I have this sample dataset
province region_vn region_en sub_region_vn sub_region_en province_latin
<chr> <chr> <chr> <chr> <chr> <chr>
1 Điện Biên Bắc Bộ Northern Tây Bắc Bộ Northwest Dien Bien
2 Lạng Sơn Bắc Bộ Northern Tây Bắc Bộ Northeast Lang Son
How do I join the two sub_region_en
of Northwest
and Northeast
and rename it to Northern midlands and mountain areas
?
The outcome would be
province region_vn region_en sub_region_vn sub_region_en province_latin
<chr> <chr> <chr> <chr> <chr> <chr>
1 Điện Biên Bắc Bộ Northern Tây Bắc Bộ Northern midlands and mountain areas Dien Bien
2 Lạng Sơn Bắc Bộ Northern Tây Bắc Bộ Northern midlands and mountain areas Lang Son
I would appreciate any help.
CodePudding user response:
For example, if your dataset is called "df"
You can simply do the following:
for(i in 1:dim(df)[1]){
if(df$sub_region_en[i] %in% c("Northwest", "Northeast")){
df$sub_region_en[i] <- "Northern midlands and mountain areas"
}
}
CodePudding user response:
Another option is to use regular expressions to identify the pattern, and then use gsub()
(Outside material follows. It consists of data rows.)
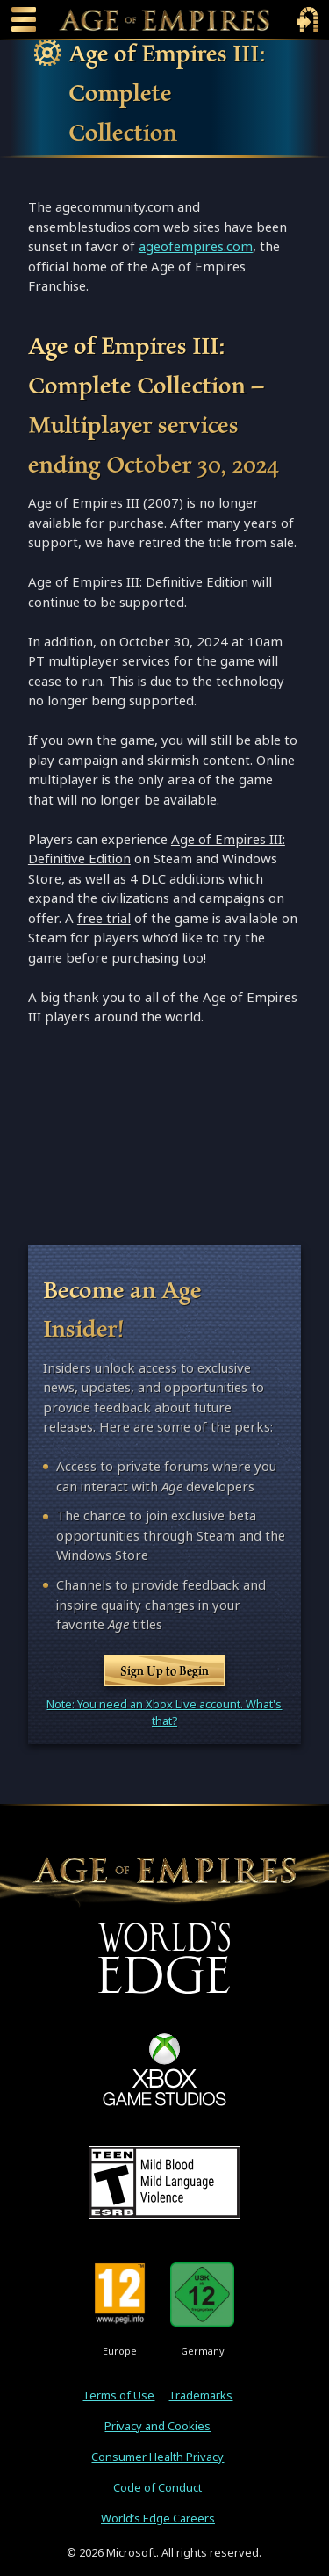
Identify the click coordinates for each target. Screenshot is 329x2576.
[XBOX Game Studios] (164, 2069)
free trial (104, 918)
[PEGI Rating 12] (120, 2294)
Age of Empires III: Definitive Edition (138, 582)
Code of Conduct (157, 2487)
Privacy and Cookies (157, 2426)
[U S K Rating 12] (202, 2294)
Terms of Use (118, 2395)
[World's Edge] (164, 1957)
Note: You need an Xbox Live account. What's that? (164, 1712)
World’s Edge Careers (158, 2518)
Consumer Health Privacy (157, 2457)
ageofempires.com (196, 246)
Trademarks (200, 2395)
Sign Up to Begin (164, 1670)
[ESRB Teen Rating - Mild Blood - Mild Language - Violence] (164, 2182)
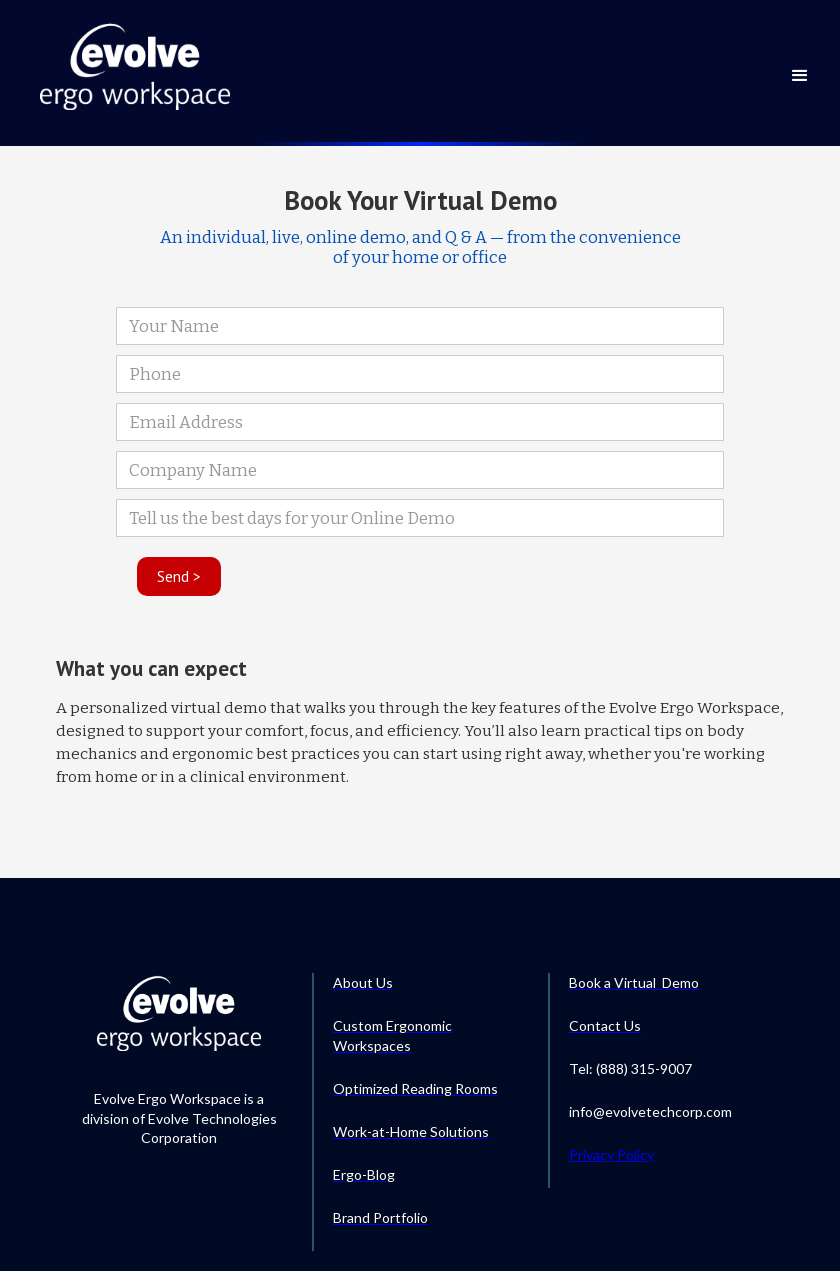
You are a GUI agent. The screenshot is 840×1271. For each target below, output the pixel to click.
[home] (135, 65)
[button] (800, 63)
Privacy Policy (611, 1154)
function to substitute the pattern. Here is the step:
# A simplified version of your data
yourdf <- structure(list(region_en = c("Northern", "Northern"), sub_region_en = c("Northwest",
"Northeast")), class = "data.frame", row.names = c(NA, -2L))
yourdf
# region_en sub_region_en
#1 Northern Northwest
#2 Northern Northeast
# Substitute the data
yourdf$sub_region_en <- gsub("Northwest|Northeast",
"Northern midlands and mountain areas",
yourdf$sub_region_en)
# The result
yourdf
# region_en sub_region_en
#1 Northern Northern midlands and mountain areas
#2 Northern Northern midlands and mountain areas